Anyway, thanks for looking into this thread. Sorry if I let my optimization fever run too rampant.

b005t3r commented 10 years ago

Do you add the same string 2000 times or do you create a new one each loop iteration?

IonSwitz commented 10 years ago

I did a member Vector.(String) in the class, that got set to length = 0 on an onEnterFrame event listener. After that, every frame, I had a 2000 item loop that pushed a new String("foo") into the vector. (I also tried doing "new Vector..." instead of the length = 0 operation )

In Java, C++ and C#, that would result in a string allocation and an allocation for the push() operation, (more or less, the thing you mention about increasing a vector with 20% or 50% is common practice too, ofcourse) but instead I got almost no allocations at all.

So, what I am guessing is either there is some special Generation 0 garbage collects going on that doesn't show up in Scout, or there is some other mistake I've made when thinking this stuff through.

Either is possible. :) The vector did grow with length 2000 after the onEnterFrame was done, but the GC didn't blink in Scout. So something is weird.

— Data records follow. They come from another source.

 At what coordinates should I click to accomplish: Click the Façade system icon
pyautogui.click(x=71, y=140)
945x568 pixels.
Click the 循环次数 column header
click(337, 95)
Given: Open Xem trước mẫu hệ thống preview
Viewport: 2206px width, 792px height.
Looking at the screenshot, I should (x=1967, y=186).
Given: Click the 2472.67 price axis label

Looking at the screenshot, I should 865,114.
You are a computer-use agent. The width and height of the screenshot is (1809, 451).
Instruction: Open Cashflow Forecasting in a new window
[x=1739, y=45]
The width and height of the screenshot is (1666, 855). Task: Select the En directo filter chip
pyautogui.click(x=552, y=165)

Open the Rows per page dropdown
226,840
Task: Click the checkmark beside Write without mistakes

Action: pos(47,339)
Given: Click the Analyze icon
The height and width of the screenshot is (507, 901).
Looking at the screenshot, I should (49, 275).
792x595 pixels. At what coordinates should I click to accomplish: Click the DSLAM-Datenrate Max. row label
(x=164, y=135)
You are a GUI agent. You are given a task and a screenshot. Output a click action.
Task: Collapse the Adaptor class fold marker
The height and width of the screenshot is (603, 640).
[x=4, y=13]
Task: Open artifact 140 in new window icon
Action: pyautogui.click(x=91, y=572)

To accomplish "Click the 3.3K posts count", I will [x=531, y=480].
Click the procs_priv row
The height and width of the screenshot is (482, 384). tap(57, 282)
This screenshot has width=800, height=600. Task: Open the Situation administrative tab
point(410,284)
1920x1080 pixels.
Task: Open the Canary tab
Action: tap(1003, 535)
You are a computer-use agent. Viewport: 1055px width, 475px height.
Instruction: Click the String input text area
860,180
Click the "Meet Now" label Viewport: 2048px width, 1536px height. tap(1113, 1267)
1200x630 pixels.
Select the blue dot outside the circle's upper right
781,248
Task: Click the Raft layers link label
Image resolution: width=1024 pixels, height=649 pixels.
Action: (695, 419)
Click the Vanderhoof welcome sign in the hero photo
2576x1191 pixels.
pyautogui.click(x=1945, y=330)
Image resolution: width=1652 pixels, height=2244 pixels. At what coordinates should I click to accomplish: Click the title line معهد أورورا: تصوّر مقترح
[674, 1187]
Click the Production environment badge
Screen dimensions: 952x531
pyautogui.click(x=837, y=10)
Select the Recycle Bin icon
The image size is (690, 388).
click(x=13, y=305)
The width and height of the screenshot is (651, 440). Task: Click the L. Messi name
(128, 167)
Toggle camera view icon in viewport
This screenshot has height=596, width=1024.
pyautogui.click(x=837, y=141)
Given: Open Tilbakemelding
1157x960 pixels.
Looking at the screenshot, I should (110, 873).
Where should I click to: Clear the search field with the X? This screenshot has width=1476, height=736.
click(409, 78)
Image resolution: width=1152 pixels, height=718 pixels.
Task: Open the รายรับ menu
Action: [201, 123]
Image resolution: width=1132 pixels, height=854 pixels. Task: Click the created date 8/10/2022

b005t3r commented 10 years ago

Not sure about all of this. I think you should create the String once and assign it 2000 times in a loop to make sure you're not looking at String allocations. I'll try testing it tomorrow.

PrimaryFeather commented 10 years ago

As far as I remember, those "rest" arguments get optimized away by the JIT-compiler. On iOS, however (which uses AOT compilation), they should turn up in Scout.

IonSwitz commented 10 years ago

@b005t3r Yes, I was hoping to see 4000 allocations, 2000 Strings and 2000 push objects for the vector, but I see 0 within the onEnterFrame method, which is exactly why I am so surprised and sure that something is tricking me. :)

Of course, it is possible that the JIT compiler can see that the vector is never actually used and that the strings are never accessed within the program, but that seems like a pretty deep JIT voodoo to me.